A simple question should be followed by a short, simple and clear answer.
When we are getting a value of the property it fires its get{} part.
When we are setting a value to the property it fires its set{} part.
PS. When setting a value to the property, Swift automatically creates a constant named "newValue" = a value we are setting. After a constant "newValue" becomes accessible in the property's set{} part.
Example:
var A:Int = 0
var B:Int = 0
var C:Int {
get {return 1}
set {print("Recived new value", newValue, " and stored into 'B' ")
B = newValue
}
}
// When we are getting a value of C it fires get{} part of C property
A = C
A // Now A = 1
// When we are setting a value to C it fires set{} part of C property
C = 2
B // Now B = 2
You should look at Computed Properties.
In your code sample, perimeter is a property not backed up by a class variable. Instead its value is computed using the get method and stored via the set method - usually referred to as getter and setter.
When you use that property like this:
var cp = myClass.perimeter
you are invoking the code contained in the get code block, and when you use it like this:
myClass.perimeter = 5.0
You are invoking the code contained in the set code block, where newValue is automatically filled with the value provided at the right of the assignment operator.
Computed properties can be read/write if both a getter and a setter are specified, or read-only if the getter only is specified.

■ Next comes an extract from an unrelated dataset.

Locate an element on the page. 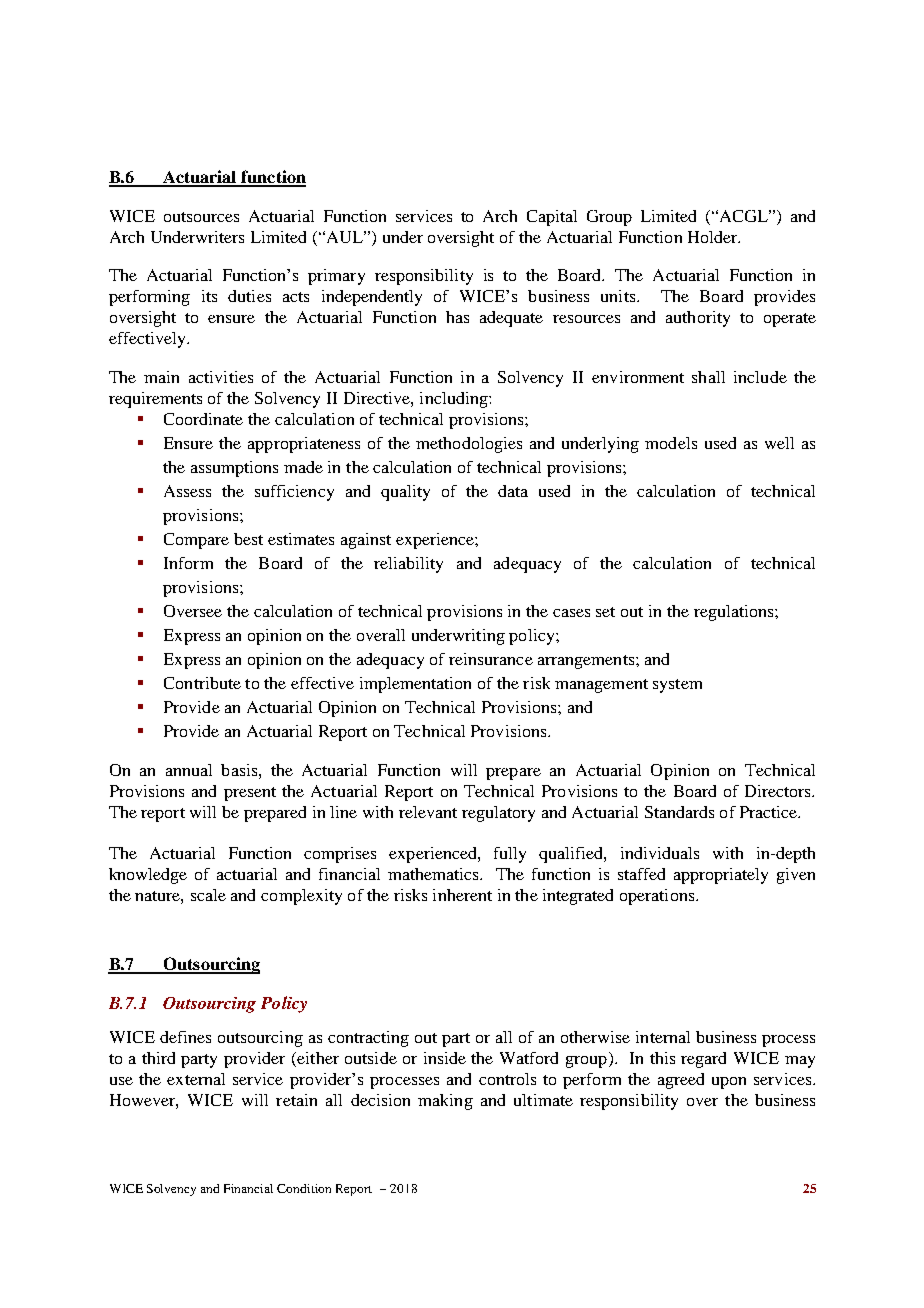 Image resolution: width=924 pixels, height=1308 pixels. assumptions is located at coordinates (234, 469).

A variable declares and is called like this in a class:
class X {
var x: Int = 3
}
var y = X()
print("value of x is: ", y.x)
//value of x is: 3
Now you want the program to make the default value of x more than or equal to 3. Now take the hypothetical case if x is less than 3: your program will fail.
So, you want people to either put in 3 or more than 3. Swift got it easy for you and it is important to understand this bit - it is an advanced way of dating the variable value, because they will extensively use it in iOS development. Now let's see how get and set will be used here.
class X {
var _x: Int = 3
var x: Int {
get {
return _x
}
set(newVal) { // Set always take one argument
if newVal >= 3 {
_x = newVal // Updating _x with the input value by the user
print("new value is: ", _x)
}
else {
print("error must be greater than 3")
}
}
}
}
let y = X()
y.x = 1
print(y.x) // The error must be greater than 3
y.x = 8 // // The new value is: 8
If you still have doubts, just remember the use of get and set is to update any variable the way we want it to be updated. get and set will give you better control to rule your logic. It is a powerful tool, hence not easily understandable.